It would seriously help if you were to share your “big picture” with us so we can see how CockroachDB can better serve your needs.


(Raphael 'kena' Poss) #3

To clarify, the mistake is in this sentence:

Your assumption is that statement_timestamp() “under the hood” is using a source of time that’s monotonic and increasing in relation with real time on the node, so that comparing to values t1 and t2 convey meaningful information about the ordering of the two measurements in time and in relation with other things (like txn commit order). If that was the case, your sentence would be true and the proposed replacement would be correct.

My point is that’s not true. It’s possible for statement_timestamp() at one moment to say “It’s 3 o’clock” then 4 seconds later “it’s 1 o’clock” because some sysadm changed the system time. It’s completely bogus to order things.


(Ivan Dubrov) #4

What you are saying is correct, but I do have a shared table and a shared row. All I need is that when I update row with, say, id of “123”, every update (“upsert”) generates a timestamp that is higher than the previous value. Then, I would return that value using “RETURNING” clause and use that to insert that timestamp in a history row.

Yes, history rows are unrelated to each other and if I was using only a history table, I would have all these issues with monotonicity you are mentioning.

However, I’m not doing that. Forget about the history table, the question is simpler: how to generate a monotonic timestamp-like value when updating a single row. So, I DO have a serialization happening already: I’m updating the same row. Notice that I’ve already provided solution that uses greatest of a new timestamp or the old one plus 1 microsecond. This, I think, will guarantee the monotonicity. Now, I have feeling (which could be wrong!) that it wasn’t really necessary to do that timestamp math because of the way CockroachDB uses timestamps internally.

I don’t think saying that timestamp could be fully arbitrary (or maybe I misunderstand how CockroachDB works internally). Wouldn’t CockroachDB node commit suicide if its clock drifts too far from the other nodes to avoid data inconsistencies? Isn’t it using timestamp for providing its guarantees?

I got my high-level understanding from https://www.cockroachlabs.com/blog/consistency-model/ and https://www.cockroachlabs.com/blog/living-without-atomic-clocks/, which to me tells that maybe I can on timestamp here. Again, I’m not talking about updating arbitrary rows – all I need is that updating a single row produces a timestamp value that is higher than the previous one.

If I’m wrong, what would be the sequence of events that will result in next value to be smaller? I don’t agree that arbitrary change to the node clock would achieve that: I expect node to commit suicide if clock is that off. If, however, the difference is small, but new value is still smaller, I expect CockroachDB to think that this update falls into “uncertainty” region and restart the transaction – but I could be wrong here.

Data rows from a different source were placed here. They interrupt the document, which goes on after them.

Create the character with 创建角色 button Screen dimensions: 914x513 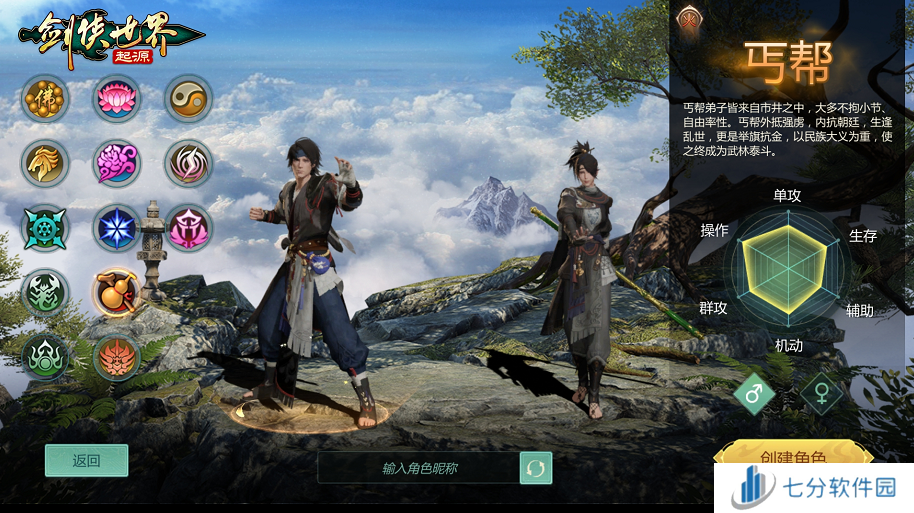pyautogui.click(x=792, y=458)
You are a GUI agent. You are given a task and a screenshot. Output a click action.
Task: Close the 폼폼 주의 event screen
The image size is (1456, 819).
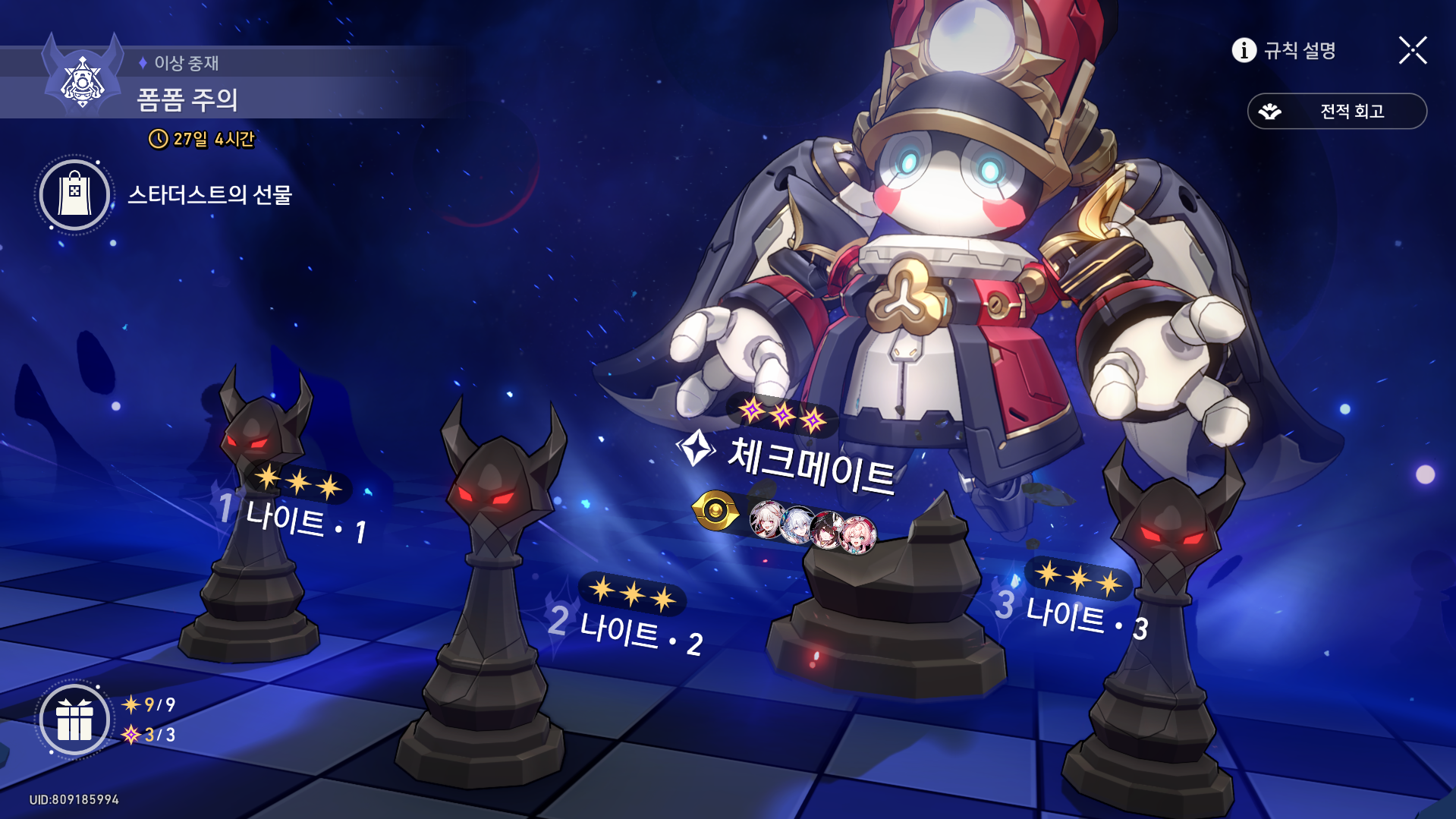[1412, 50]
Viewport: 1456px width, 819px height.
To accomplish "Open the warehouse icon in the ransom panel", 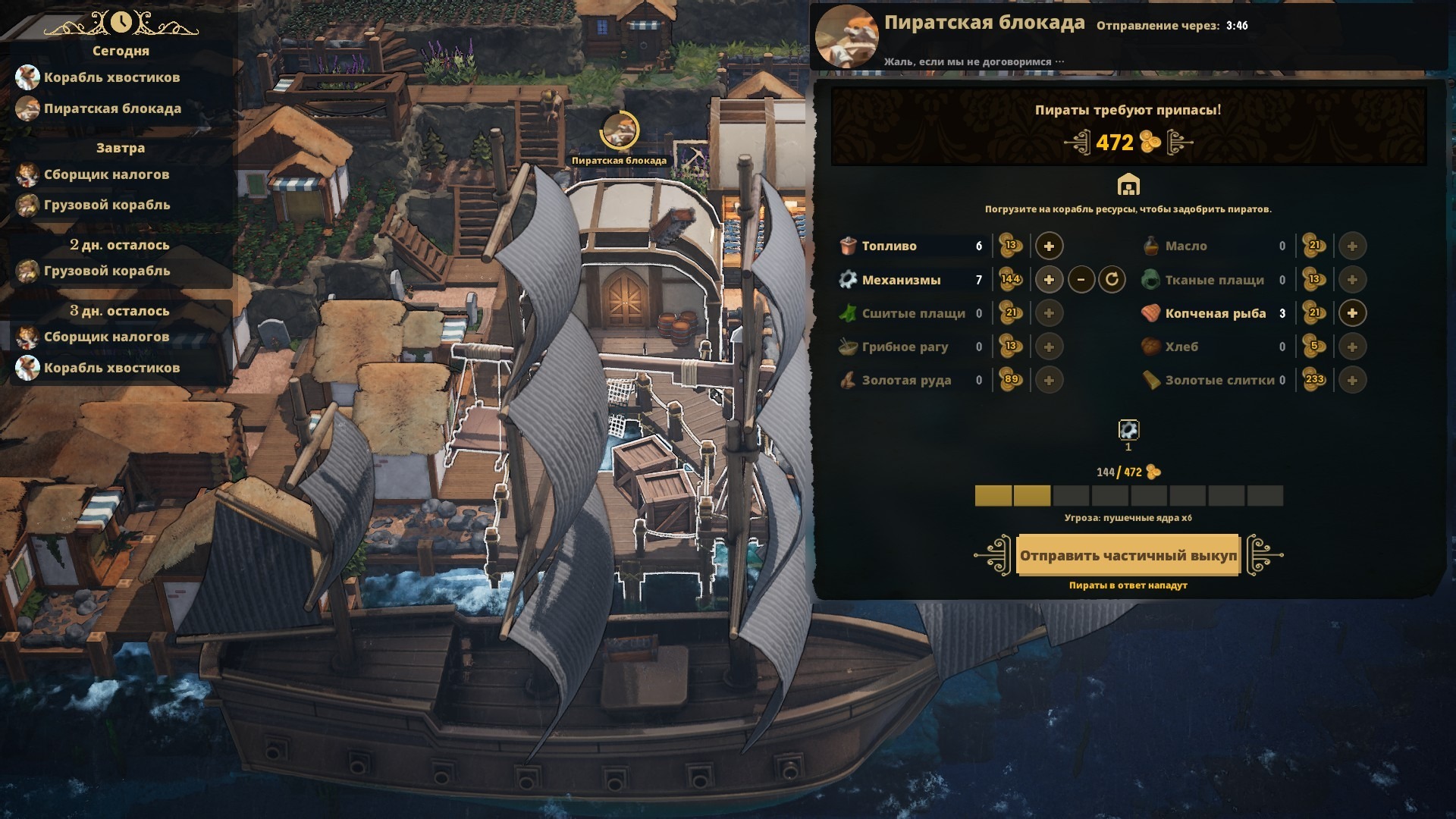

The business requirement I have is just that: every update to some object should create a history record for that object and we have to provide an API to read these history records. Saving “123” object with value “hi”, then with the value of “hello” should allow clients to read both “123”=>“hi” and “123”=>“hello”, if they are to use an API to read a particular version of the resource. Naturally, I would like for these history records to be 1) ordered (the later update should go after an earlier) 2) be somewhat related to the “real time”.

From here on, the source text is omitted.